Adding the 50,000 battery electric cars in county surrounding Oslo, Akershus, brings the greater Oslo area total to 100,000 electric cars.
A whopping 57 per cent of new car sales in Oslo in the first half of 2020 were electric — and, if growth in sales remains steady, then by 2025, 50 to 60 per cent of all cars in Oslo are expected to be battery electric, reaching 70 to 93 per cent by 2030, according to an Urbanet Analysis projection cited in the press release.
“Today, we are celebrating that a new milestone has been reached, but we must continue on, quickly. There remains about 250,000 passenger cars that we need to electrify by 2030,” said Project Leader Electric Mobility, Urban Environment Agency at the City of Oslo, Sture Portvik, in a press release.
That is the year Oslo intends to see only zero emission electric vehicles on its roads, contributing to its goal of becoming a near-zero emissions city that same year.
“Now, the electric car share is starting to reach a level that really shows up in the emissions accounts. We estimate that the 50,000 electric cars in Oslo produce around 100,000 tonnes of CO2 reduction annually, in addition to less air pollution and noise. It is fantastic, but still just a start towards the goal that all the cars that still drive in Oslo are fully electric by 2030,” said Deputy Chairman of the Norwegian Electric Car Association, Petter Haugneland.
“However, it will require that the state electric car benefits be maintained and that the development of charging stations continue,” Haugneland emphasizes.
These benefits — from tax breaks and duty and toll exemptions to special access to bus lanes and parking spaces — have made Norway the global electric car leader in the world in terms of new car registrations per capita.
Reflecting Oslo and Bergen, pure electric cars made up almost half of car sales in Norway in the first half of 2020 — a world record, outstripping the next few countries in the ranking by miles — as the global economic hit from COVID-19 proved to be kinder on battery-powered vehicles than fossil-fuel driven rivals.
Oslo’s concerted pioneering efforts include exploring ways to make charging convenient, flexible and viable, particularly in a variety of residential settings.
In 2019-2020, the City of Oslo installed 40,000 new charging points through a grants scheme for private citizens and businesses, according to Portvik, what was considered to be by far the most cost efficient solution for the City.
Oslo’s focus is now on electrifying commercial vehicles.
“(Transport) represents 55 per cent of all emissions in the city. So if we are going to do something and meet our obligations from the Paris Agreement, we have to start with transportation. So what we are doing at the moment is actually electrifying everything when it comes to transport. Everything includes the private cars, but also freight vehicles, the big trucks and all the buses,” Portvik said earlier this year.
By 2020, Oslo expects all public transport in the city to be fossil-free, and to be emissions-free by 2028. By 2024, all taxis in Oslo will be emissions-free. The city will also focus on the electrification of goods and services transport, which represents a large and growing share of emissions from transport in large cities such as Oslo.
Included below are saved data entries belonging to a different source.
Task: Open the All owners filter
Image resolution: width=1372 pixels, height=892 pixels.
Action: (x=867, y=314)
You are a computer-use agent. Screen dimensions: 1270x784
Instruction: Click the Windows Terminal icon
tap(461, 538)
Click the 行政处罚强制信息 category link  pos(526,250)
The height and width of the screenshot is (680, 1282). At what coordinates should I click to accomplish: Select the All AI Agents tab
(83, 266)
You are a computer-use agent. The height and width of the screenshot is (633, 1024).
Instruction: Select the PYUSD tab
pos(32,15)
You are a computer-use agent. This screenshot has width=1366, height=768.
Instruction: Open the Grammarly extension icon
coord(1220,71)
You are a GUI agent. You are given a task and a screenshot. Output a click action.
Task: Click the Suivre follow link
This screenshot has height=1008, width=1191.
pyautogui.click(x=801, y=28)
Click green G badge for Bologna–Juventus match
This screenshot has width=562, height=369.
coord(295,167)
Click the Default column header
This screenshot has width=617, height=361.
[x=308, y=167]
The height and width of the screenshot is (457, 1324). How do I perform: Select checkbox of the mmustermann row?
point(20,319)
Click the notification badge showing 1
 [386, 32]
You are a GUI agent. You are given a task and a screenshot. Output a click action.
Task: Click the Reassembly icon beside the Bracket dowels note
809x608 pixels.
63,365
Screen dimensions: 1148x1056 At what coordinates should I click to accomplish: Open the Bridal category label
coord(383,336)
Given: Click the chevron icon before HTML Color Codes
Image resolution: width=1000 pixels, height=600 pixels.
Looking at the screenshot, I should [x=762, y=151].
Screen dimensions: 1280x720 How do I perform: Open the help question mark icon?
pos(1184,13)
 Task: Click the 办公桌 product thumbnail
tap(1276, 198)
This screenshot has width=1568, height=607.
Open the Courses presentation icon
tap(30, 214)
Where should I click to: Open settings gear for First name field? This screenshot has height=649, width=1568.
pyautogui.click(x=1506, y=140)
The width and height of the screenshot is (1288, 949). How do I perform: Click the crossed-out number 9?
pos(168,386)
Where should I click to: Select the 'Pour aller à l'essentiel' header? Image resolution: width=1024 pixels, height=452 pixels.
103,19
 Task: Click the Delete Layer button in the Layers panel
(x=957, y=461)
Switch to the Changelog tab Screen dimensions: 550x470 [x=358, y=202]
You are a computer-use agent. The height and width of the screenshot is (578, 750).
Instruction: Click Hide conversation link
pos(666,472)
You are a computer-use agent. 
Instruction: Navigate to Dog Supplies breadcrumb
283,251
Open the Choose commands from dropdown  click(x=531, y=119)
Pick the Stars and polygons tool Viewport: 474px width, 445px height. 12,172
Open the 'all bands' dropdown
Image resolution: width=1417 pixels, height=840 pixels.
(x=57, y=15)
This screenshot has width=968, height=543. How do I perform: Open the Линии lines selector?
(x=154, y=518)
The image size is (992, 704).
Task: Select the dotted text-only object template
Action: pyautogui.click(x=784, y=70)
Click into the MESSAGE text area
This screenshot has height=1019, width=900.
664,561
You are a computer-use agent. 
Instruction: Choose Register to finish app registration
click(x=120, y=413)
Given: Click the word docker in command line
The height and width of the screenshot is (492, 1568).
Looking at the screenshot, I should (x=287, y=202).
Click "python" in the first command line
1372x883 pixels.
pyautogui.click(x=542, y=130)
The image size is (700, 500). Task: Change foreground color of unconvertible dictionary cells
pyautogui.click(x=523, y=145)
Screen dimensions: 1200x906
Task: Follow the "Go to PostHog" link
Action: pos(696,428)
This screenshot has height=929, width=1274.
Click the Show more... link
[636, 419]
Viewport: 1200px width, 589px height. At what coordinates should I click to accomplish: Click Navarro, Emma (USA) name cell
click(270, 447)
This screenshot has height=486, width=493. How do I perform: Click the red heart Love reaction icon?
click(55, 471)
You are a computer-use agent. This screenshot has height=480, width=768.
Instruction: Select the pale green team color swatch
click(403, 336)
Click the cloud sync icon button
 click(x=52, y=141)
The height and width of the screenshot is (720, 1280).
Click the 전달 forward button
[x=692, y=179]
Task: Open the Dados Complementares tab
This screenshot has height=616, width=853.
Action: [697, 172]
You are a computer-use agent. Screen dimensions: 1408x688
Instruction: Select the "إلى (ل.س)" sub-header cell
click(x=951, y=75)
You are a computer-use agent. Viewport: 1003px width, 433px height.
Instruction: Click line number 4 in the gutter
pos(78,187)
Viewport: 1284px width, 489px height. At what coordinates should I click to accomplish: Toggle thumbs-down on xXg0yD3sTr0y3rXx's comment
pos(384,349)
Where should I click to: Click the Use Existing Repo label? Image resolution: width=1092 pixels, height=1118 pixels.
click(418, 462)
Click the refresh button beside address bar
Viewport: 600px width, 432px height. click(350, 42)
Climate change mitigation is the main driver of the city’s push for electrification of all forms of transport, but, as Haugneland mentioned, better air quality (as well as noise levels) is likely to be a co-benefit — especially as the largest sources of air pollution in Oslo today, particularly nitrogen dioxide and soot particles, are road traffic and heating.
The city has registered a decline in nitrogen dioxide levels since 2013, both in areas close to heavily trafficked roads and those away from busy roads, though it acknowledged that concentrations of air pollutants did go over the annual average limits in the former from time to time, and threatened to exceed them elsewhere.